__REQUIREMENTS__.
Please copy out, word for word, the part of the records that opens with the line containing "You are a computer-use" and closes with the line containing "Instruction: Click the Serving Size label", including both of those lines.

__MATERIAL PROVIDED__.
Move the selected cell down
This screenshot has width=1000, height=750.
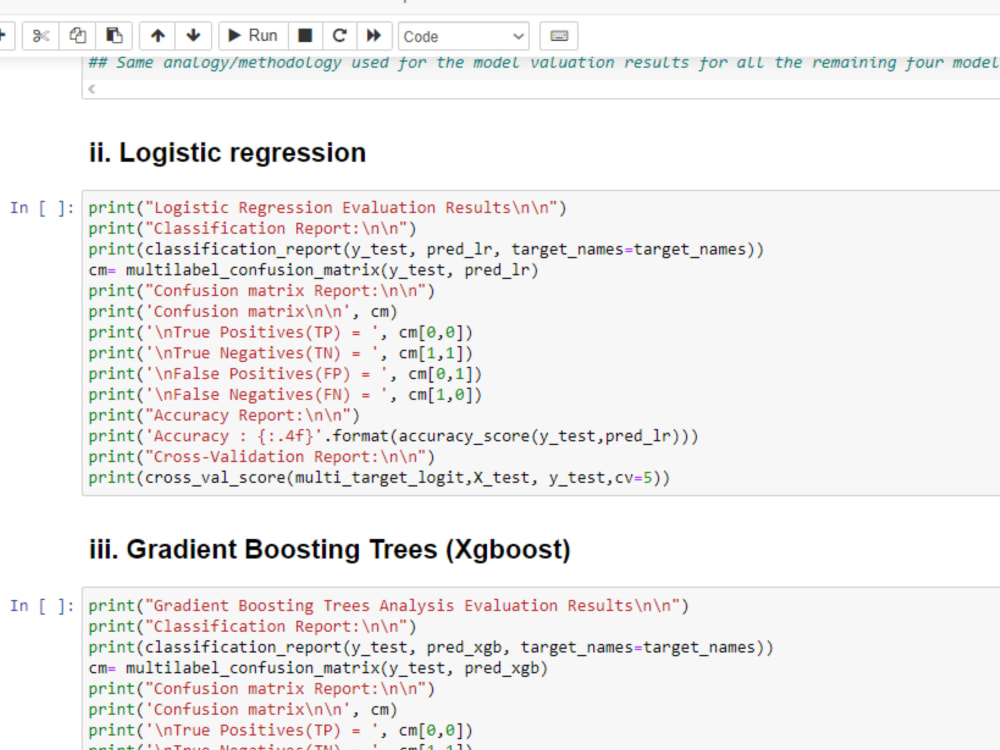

---

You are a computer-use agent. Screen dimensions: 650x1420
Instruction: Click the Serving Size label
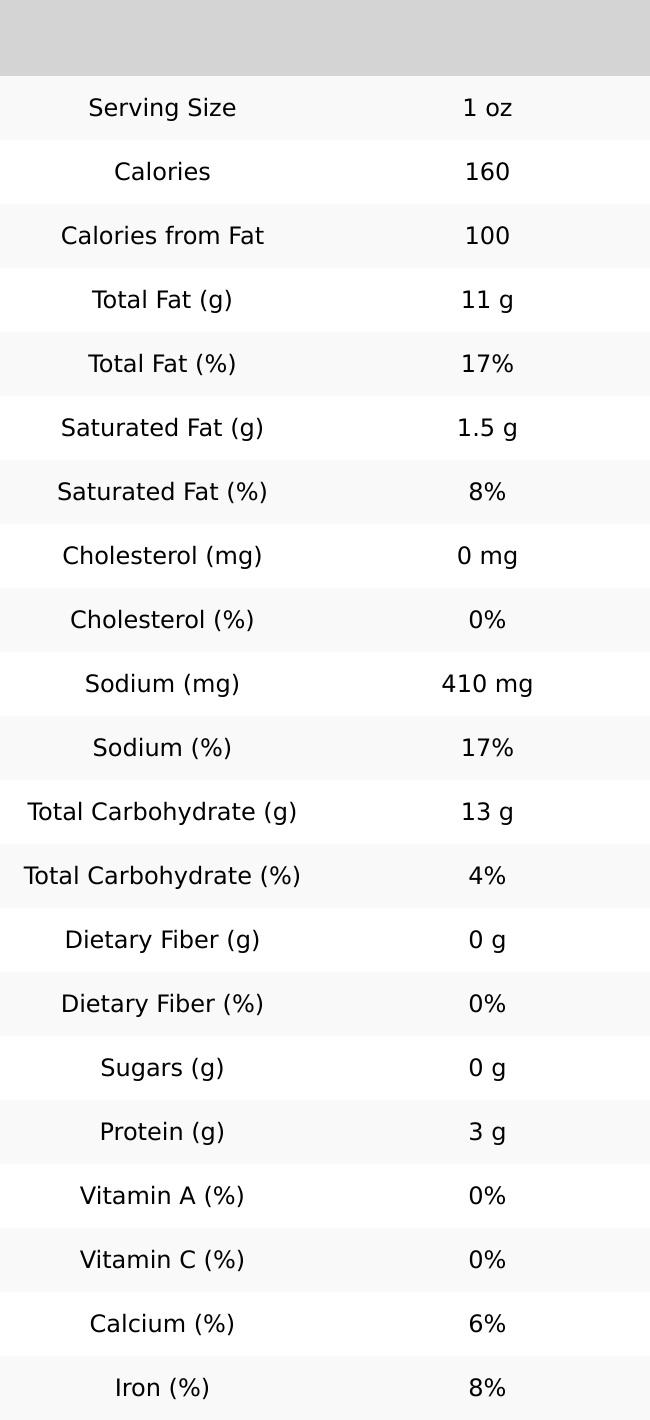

---

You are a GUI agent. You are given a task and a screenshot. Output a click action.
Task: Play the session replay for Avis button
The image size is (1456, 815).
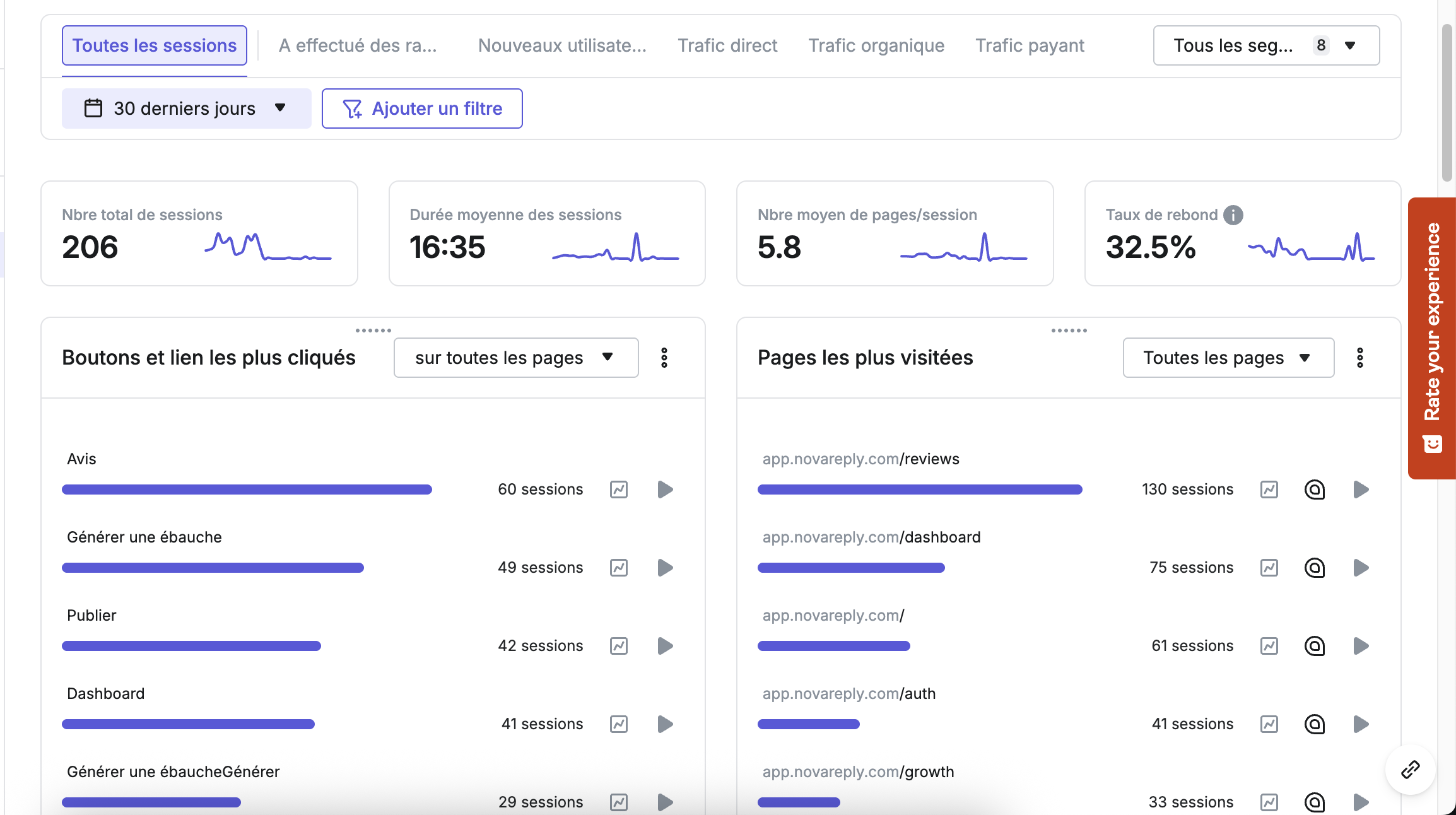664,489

__THE OUTPUT__.
You are a computer-use agent. Screen dimensions: 650x1420
Instruction: Click the Serving Size label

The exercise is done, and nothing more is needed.